Knowing that any ordered ring $A \neq \{0\}$ is infinite, can I say that if an ordered ring is finite, it must be $\{0\}$ ?
By this result - If an ordered ring $A$ has an upper bound, does it have to have a lower bound? - a ring with an upper bound or a lower bound is finite.
Then, to show that if ordered ring $A$ has upper or lower bound, then $A = \{0\}$, I just have to say that:
Upper or lower bound implies upper AND lower bound which means ring is finite. Ring is finite, so, by my first paragraph, it must be {0}
Is this right?
Let's suppose that the ordered ring $A$ has an upper bound (an element greater or equal than any other element in $A$) and that $A$ is not trivial.
Then there exist $a\in A$ such that $a\neq 0$. If $a>0$, then $0$ is not the upper bound. If $a<0$, then $-a>0$ so by the same reasoning, $0$ is still not the upper bound.

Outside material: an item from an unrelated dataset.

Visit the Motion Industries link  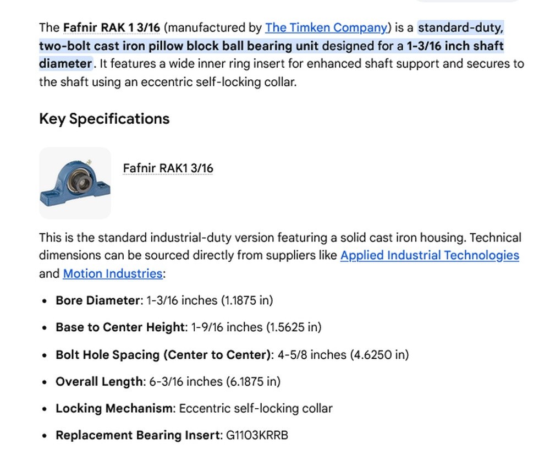pos(113,273)
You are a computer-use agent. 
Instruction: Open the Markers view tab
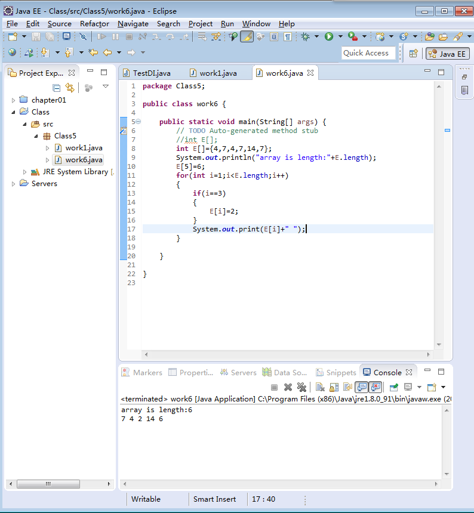(x=142, y=372)
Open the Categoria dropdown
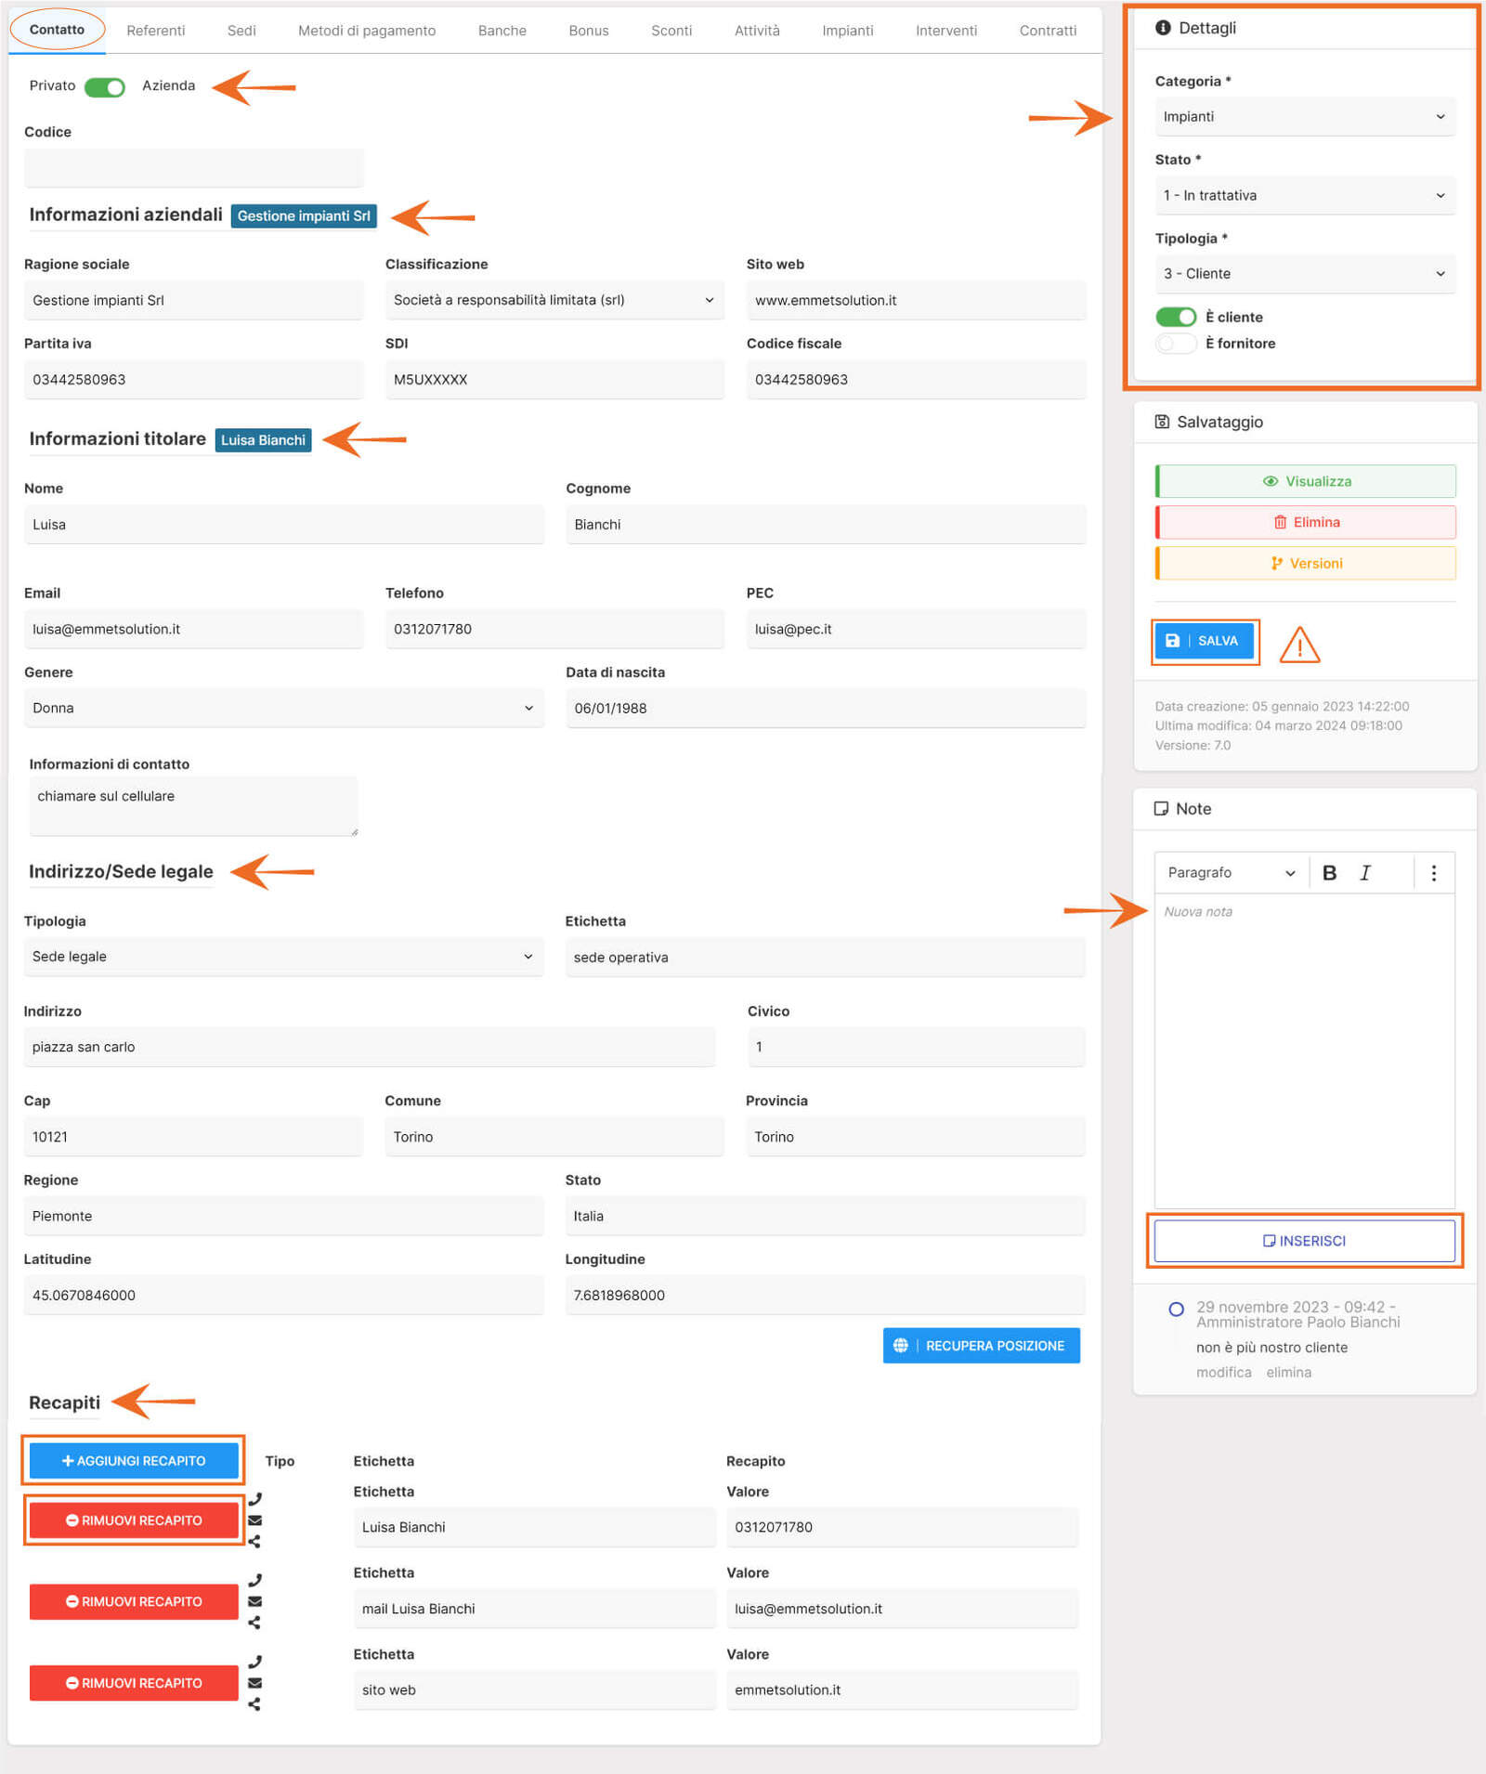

Let $u$ be the upper bound of the ring $A$. We know that $u>0$. This implies that $u+u>u$ because the order relation $>$ has to be compatible with addition. But this contradicts the fact that $u$ is the upper bound because we have found a greater element in the ring $A$.
This proves that the ordered ring has to be trivial if it has an upper bound.